> **Entries shown**
===

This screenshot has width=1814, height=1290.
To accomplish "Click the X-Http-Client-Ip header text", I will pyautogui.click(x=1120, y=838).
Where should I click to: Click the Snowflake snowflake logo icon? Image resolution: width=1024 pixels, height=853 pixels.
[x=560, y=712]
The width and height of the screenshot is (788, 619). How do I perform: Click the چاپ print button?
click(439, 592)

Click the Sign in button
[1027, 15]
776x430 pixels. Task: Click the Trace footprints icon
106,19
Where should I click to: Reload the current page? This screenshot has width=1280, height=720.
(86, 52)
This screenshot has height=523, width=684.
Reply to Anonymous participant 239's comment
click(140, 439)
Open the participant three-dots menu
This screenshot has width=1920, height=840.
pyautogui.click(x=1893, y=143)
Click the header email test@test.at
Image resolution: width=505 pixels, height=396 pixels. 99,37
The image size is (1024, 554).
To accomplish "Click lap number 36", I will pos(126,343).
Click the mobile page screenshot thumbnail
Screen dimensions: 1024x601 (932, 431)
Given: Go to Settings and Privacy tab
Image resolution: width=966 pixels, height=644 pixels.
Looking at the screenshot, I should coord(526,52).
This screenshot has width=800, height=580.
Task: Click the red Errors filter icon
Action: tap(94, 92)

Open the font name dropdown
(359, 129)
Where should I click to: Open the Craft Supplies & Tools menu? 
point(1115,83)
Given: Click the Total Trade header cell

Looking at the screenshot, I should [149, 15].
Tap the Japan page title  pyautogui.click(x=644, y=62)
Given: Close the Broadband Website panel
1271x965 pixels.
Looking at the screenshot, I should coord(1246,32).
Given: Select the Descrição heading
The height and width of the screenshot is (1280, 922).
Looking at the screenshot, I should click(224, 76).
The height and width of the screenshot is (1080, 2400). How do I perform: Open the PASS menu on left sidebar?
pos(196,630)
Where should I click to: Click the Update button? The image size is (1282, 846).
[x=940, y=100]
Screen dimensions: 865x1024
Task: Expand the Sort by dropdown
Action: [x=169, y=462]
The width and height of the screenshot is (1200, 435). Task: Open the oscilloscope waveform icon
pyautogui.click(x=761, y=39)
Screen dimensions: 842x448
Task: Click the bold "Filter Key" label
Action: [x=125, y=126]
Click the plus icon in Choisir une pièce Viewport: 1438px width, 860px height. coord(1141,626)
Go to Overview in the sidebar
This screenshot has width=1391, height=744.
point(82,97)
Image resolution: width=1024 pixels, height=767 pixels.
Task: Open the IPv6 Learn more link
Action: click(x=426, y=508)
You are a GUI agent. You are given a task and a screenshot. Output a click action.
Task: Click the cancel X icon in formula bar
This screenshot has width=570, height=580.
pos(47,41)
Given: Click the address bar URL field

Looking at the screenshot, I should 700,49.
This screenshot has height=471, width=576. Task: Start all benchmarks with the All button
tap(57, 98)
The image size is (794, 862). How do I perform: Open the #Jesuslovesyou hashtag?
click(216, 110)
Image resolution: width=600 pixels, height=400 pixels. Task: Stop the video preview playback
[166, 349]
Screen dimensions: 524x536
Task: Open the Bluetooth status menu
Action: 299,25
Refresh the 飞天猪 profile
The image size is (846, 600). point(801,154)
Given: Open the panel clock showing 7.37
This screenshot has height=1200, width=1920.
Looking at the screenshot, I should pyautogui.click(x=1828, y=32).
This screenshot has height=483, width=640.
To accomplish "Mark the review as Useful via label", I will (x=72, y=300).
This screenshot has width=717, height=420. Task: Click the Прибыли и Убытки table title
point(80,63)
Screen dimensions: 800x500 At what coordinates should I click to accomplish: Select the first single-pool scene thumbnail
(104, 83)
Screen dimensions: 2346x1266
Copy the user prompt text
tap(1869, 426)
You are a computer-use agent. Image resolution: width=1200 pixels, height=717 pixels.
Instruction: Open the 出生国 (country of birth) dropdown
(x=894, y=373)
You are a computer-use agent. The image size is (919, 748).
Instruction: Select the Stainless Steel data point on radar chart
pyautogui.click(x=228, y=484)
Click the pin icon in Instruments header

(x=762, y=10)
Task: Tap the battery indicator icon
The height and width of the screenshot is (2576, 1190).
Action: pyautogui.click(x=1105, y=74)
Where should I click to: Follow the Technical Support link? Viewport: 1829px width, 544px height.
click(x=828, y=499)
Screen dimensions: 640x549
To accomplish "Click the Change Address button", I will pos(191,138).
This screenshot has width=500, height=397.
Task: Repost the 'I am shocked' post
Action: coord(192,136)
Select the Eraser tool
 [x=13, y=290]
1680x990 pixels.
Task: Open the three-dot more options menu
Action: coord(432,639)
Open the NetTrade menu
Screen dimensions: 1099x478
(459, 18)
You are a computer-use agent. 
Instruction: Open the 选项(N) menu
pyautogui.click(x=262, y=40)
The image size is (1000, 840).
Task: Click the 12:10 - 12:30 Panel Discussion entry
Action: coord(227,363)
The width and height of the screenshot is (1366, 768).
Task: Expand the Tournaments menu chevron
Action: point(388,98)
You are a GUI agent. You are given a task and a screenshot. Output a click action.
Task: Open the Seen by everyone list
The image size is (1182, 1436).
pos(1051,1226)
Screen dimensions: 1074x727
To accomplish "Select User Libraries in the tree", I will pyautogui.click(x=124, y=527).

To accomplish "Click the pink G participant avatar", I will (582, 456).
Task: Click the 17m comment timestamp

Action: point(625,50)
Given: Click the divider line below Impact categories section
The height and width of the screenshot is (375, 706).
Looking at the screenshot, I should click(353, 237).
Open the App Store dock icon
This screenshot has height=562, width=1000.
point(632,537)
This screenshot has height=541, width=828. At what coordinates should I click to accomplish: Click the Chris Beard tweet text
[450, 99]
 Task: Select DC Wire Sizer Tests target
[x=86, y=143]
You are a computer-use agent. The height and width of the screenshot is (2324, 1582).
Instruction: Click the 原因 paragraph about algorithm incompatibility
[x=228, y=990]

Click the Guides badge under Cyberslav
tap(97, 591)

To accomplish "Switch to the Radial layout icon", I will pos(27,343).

===

> **What the task asks**
Go to the line with "This screenshot has height=562, width=1000." and set down that line and every line after it, through the end of the material above, word for word.

> **Exercise solution**
This screenshot has height=562, width=1000.
point(632,537)
This screenshot has height=541, width=828. At what coordinates should I click to accomplish: Click the Chris Beard tweet text
[450, 99]
 Task: Select DC Wire Sizer Tests target
[x=86, y=143]
You are a computer-use agent. The height and width of the screenshot is (2324, 1582).
Instruction: Click the 原因 paragraph about algorithm incompatibility
[x=228, y=990]

Click the Guides badge under Cyberslav
tap(97, 591)

To accomplish "Switch to the Radial layout icon", I will pos(27,343).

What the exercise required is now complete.